INFORMATION SHOWN section start
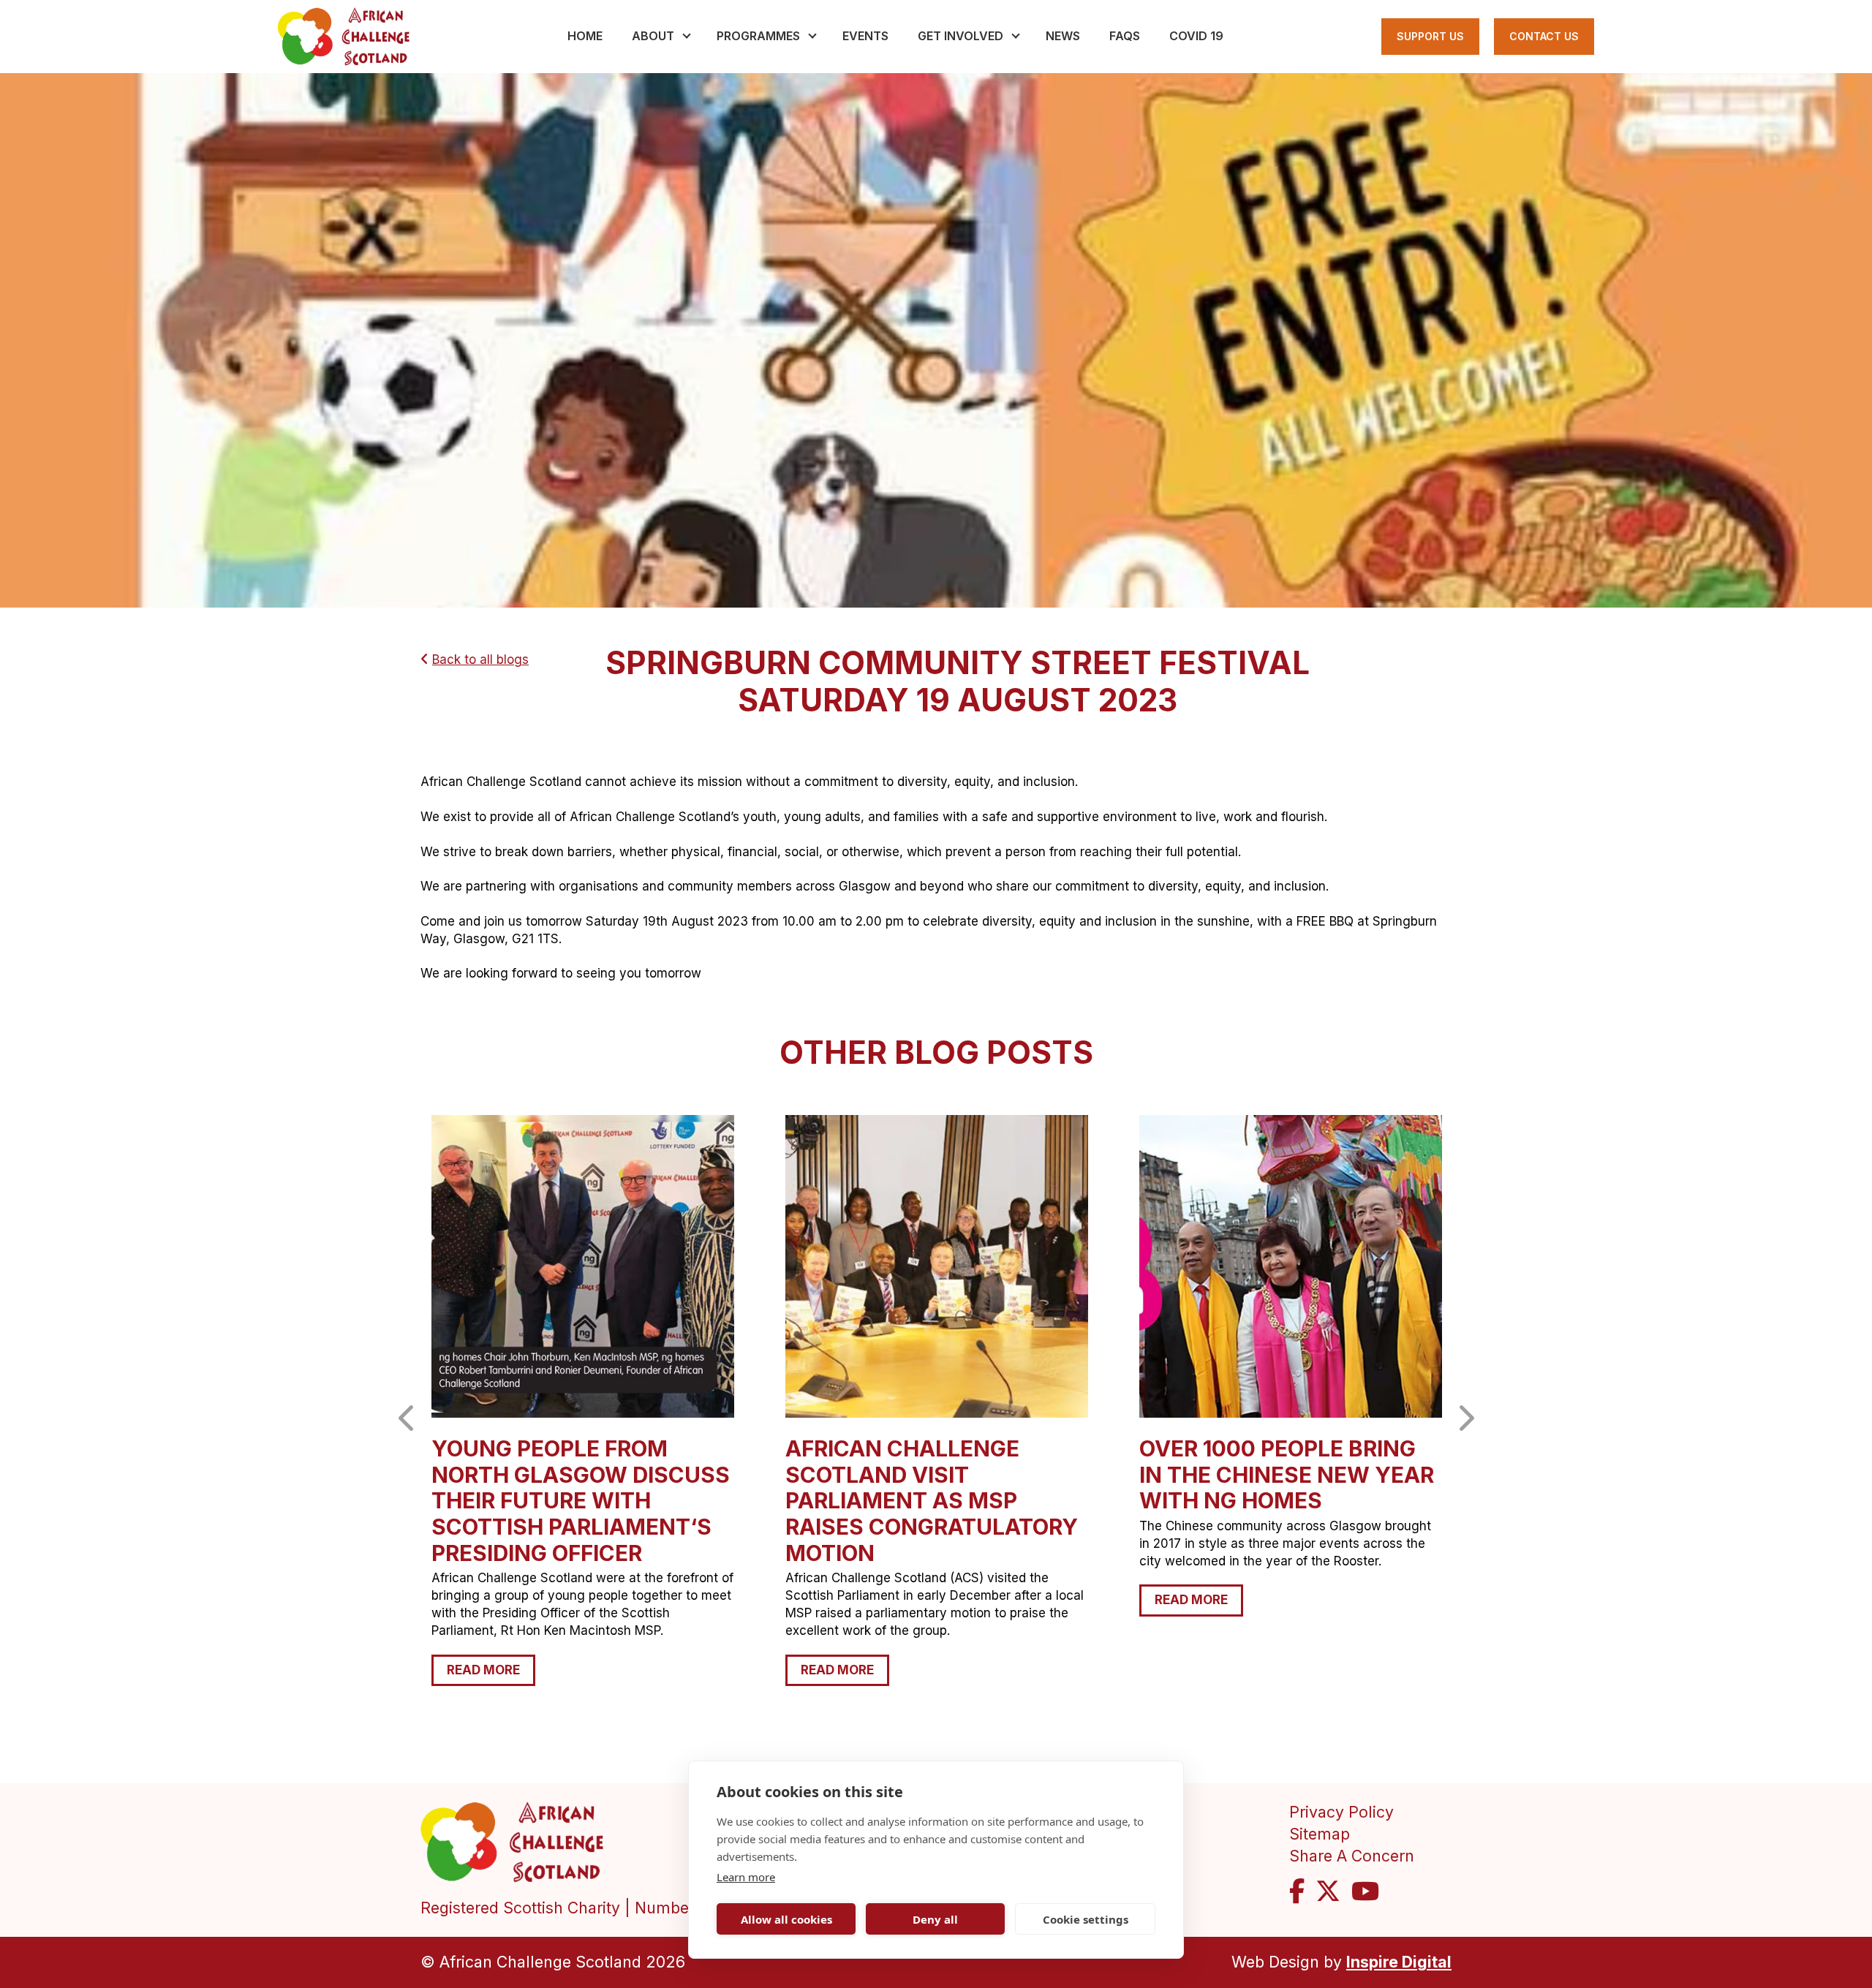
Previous (407, 1418)
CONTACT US (1544, 36)
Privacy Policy (1341, 1811)
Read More (483, 1670)
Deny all (935, 1919)
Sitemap (1319, 1833)
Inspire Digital (1399, 1961)
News (1063, 36)
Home (585, 36)
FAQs (1124, 36)
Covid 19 (1196, 36)
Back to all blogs (480, 659)
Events (865, 36)
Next (1465, 1418)
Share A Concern (1351, 1855)
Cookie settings (1085, 1919)
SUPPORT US (1430, 36)
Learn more (746, 1877)
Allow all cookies (786, 1919)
INFORMATION SHOWN section end
→ YOUR ASSIGNMENT: Every entry above needs to be printed again exactly, with its pictures left out.

→ ANSWER BELOW:
Previous (407, 1418)
CONTACT US (1544, 36)
Privacy Policy (1341, 1811)
Read More (483, 1670)
Deny all (935, 1919)
Sitemap (1319, 1833)
Inspire Digital (1399, 1961)
News (1063, 36)
Home (585, 36)
FAQs (1124, 36)
Covid 19 (1196, 36)
Back to all blogs (480, 659)
Events (865, 36)
Next (1465, 1418)
Share A Concern (1351, 1855)
Cookie settings (1085, 1919)
SUPPORT US (1430, 36)
Learn more (746, 1877)
Allow all cookies (786, 1919)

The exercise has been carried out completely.